What you have to do: Output only the lines below from the one containing "Screen dimensions: 970x2048" to the one containing "Select Lv.60 Xiangling portrait in chamber 2", exactly as written, both ends kept.

Source material section start

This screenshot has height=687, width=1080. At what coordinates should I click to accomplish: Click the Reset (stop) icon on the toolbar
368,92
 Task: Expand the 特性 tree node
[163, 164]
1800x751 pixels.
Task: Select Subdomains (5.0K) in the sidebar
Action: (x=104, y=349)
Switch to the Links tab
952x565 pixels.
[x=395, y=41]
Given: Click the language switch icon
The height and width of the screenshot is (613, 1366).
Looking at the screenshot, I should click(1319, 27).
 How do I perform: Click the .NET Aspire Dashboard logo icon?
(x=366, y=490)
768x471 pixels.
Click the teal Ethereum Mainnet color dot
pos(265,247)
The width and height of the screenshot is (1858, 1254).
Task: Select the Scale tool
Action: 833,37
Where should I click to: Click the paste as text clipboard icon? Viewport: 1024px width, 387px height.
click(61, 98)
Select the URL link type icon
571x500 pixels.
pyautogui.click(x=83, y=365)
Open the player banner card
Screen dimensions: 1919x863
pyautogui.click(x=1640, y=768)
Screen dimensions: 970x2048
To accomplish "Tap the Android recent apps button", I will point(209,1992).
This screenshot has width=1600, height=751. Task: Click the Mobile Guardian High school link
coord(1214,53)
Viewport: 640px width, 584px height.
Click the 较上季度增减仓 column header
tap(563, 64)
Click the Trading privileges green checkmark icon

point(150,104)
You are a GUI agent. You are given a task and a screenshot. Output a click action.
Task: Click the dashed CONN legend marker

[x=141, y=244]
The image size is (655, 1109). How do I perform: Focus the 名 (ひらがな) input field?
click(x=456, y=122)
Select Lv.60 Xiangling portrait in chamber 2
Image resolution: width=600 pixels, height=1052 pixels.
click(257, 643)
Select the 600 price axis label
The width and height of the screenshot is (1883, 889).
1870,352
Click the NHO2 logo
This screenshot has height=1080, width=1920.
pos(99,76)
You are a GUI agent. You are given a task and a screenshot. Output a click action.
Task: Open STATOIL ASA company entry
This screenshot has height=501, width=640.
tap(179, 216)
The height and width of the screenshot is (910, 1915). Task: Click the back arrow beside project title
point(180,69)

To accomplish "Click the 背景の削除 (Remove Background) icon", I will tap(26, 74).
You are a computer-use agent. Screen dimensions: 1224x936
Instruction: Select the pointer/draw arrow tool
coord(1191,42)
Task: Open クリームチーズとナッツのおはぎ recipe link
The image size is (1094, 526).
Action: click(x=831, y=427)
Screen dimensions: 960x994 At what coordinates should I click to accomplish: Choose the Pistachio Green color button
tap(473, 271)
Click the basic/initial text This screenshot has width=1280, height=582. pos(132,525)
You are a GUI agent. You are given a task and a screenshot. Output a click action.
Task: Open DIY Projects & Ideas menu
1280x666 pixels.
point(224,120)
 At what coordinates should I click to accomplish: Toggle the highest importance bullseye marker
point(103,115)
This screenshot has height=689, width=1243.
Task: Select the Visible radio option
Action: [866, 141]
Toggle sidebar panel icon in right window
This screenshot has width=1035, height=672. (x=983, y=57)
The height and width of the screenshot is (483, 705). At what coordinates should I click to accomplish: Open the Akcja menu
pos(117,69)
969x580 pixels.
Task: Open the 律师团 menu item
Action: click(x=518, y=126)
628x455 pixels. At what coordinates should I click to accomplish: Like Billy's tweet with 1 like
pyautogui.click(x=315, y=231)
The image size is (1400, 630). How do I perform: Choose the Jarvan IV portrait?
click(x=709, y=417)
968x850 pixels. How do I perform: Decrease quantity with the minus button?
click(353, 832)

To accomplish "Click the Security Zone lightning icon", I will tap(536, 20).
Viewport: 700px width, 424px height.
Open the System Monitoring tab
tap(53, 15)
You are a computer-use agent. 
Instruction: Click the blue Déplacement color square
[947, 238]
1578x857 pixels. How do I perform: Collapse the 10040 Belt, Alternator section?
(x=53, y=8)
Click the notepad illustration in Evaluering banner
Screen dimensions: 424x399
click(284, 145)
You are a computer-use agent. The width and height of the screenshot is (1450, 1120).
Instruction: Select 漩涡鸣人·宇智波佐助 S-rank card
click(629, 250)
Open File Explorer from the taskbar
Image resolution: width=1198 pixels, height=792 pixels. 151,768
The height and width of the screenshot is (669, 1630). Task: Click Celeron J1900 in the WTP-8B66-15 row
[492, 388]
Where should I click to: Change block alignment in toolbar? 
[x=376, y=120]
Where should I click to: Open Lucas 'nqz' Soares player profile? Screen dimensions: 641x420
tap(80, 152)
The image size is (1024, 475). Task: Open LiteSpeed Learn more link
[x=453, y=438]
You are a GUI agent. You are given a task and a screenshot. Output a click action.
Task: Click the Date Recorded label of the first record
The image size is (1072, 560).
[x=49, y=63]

Source material section end

Exercise response:
Screen dimensions: 970x2048
To accomplish "Tap the Android recent apps button", I will point(209,1992).
This screenshot has width=1600, height=751. Task: Click the Mobile Guardian High school link
coord(1214,53)
Viewport: 640px width, 584px height.
Click the 较上季度增减仓 column header
tap(563, 64)
Click the Trading privileges green checkmark icon

point(150,104)
You are a GUI agent. You are given a task and a screenshot. Output a click action.
Task: Click the dashed CONN legend marker

[x=141, y=244]
The image size is (655, 1109). How do I perform: Focus the 名 (ひらがな) input field?
click(x=456, y=122)
Select Lv.60 Xiangling portrait in chamber 2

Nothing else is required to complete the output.